Semantics. Usually technology companies keep products in beta for a short period of time—as a transitional phase between “alpha” (when in-house testers or focus groups try out the software) and the official release. Beta releases also tend to be more buggy than the final version. Neither of these qualities accurately describes Gmail (although there was a worldwide service outage in February); the label is just a way for Google to signal users that they’re still tweaking the e-mail service and adding new features. Company spokespeople won’t say exactly when Gmail will be out of beta, but apparently there’s an “internal checklist” that’s lacking in some crucial checkmarks.
Google has decided to leave its product in beta rather than issuing updates in the familiar system of numbered software versions—1.0, 2.0, and so on. Those distinctions make more sense when tech consumers are purchasing software on CD-ROMs or downloading it onto their hard drives. The Google take is that the beta label better conveys the “constant feature refinement” consumers expect from Web-based applications. Of course, the end of Gmail’s beta era won’t signify the end of feature updates, so for anyone who isn’t on the Gmail product team at Google, the distinction means very little. In fact, it may just be a marketing ploy to give Gmail a cutting-edge feel. Even co-founder Larry Page once admitted that using a beta label for years on end is “arbitrary” and has more to do with “messaging and branding” than a precise reflection of a technical stage of development.
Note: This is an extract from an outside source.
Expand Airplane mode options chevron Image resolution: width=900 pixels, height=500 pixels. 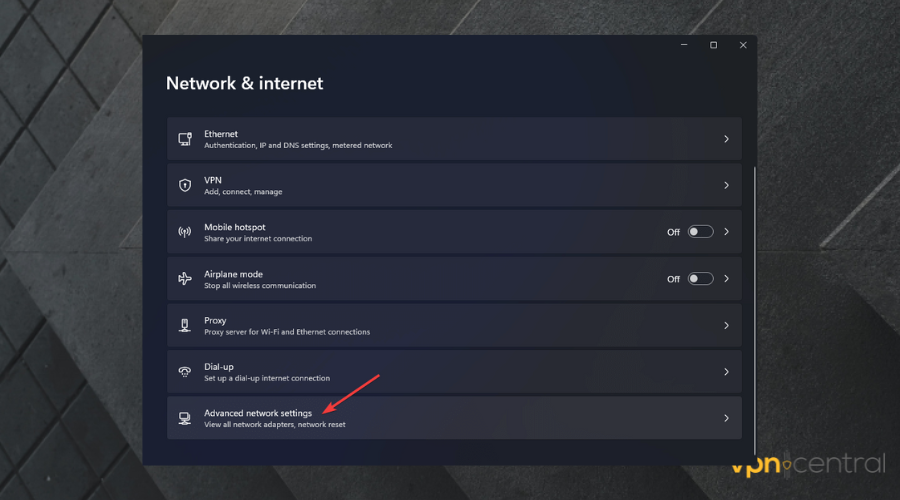pyautogui.click(x=726, y=279)
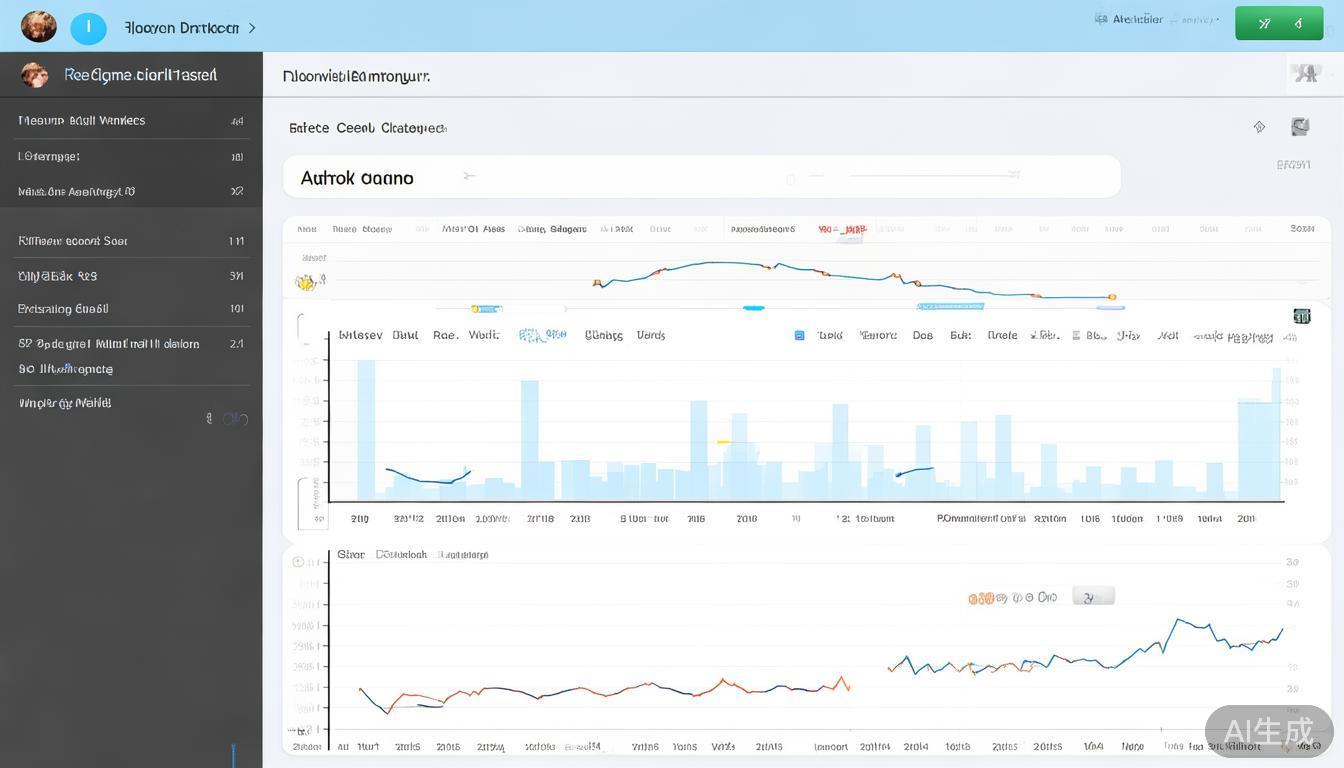Click the gray square icon at top right of content
The height and width of the screenshot is (768, 1344).
pyautogui.click(x=1300, y=127)
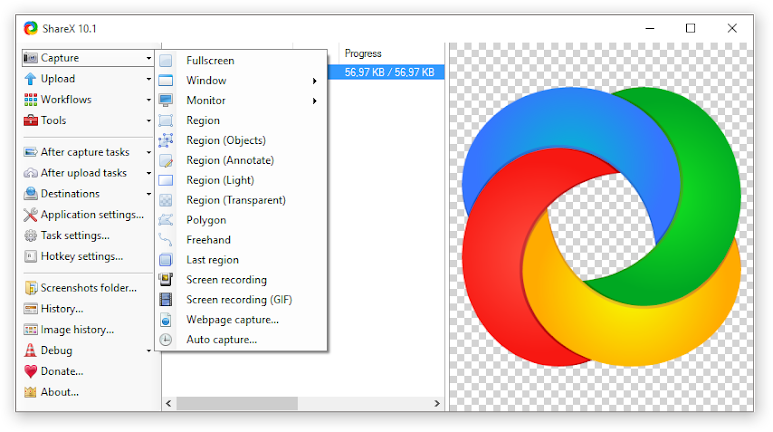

A lengthy beta phase is not exclusive to Gmail. As of September 2008, almost half of Google’s products were in beta, including Google Docs and Google Finance. Google News was in beta from its launch in April 2002 until January 2006. (When the Google News creator, Krishna Bharat, announced the change, he noted that the news team had successfully made the product more personal, with e-mail alerts and the option to create personalized pages.) Beta lag is not exclusive to Google, either: Flickr launched in February 2004 as a beta product and retained the label even after Yahoo acquired it in 2005. Then, in 2006, Flickr updated from beta to “gamma”—a sly joke to indicate that the service is always changing.
Apple deploys the beta label in a more traditional fashion. In March 2008, for example, the company made iPhone 2.0 beta software available to select developers and customers. That July, it officially rolled out the update for the general public. And Google doesn’t always let its products dither in beta for years on end. The company dropped the beta label from its Chrome browser after just 14 weeks; and the Google search engine spent less than two years in beta after being released in 1997.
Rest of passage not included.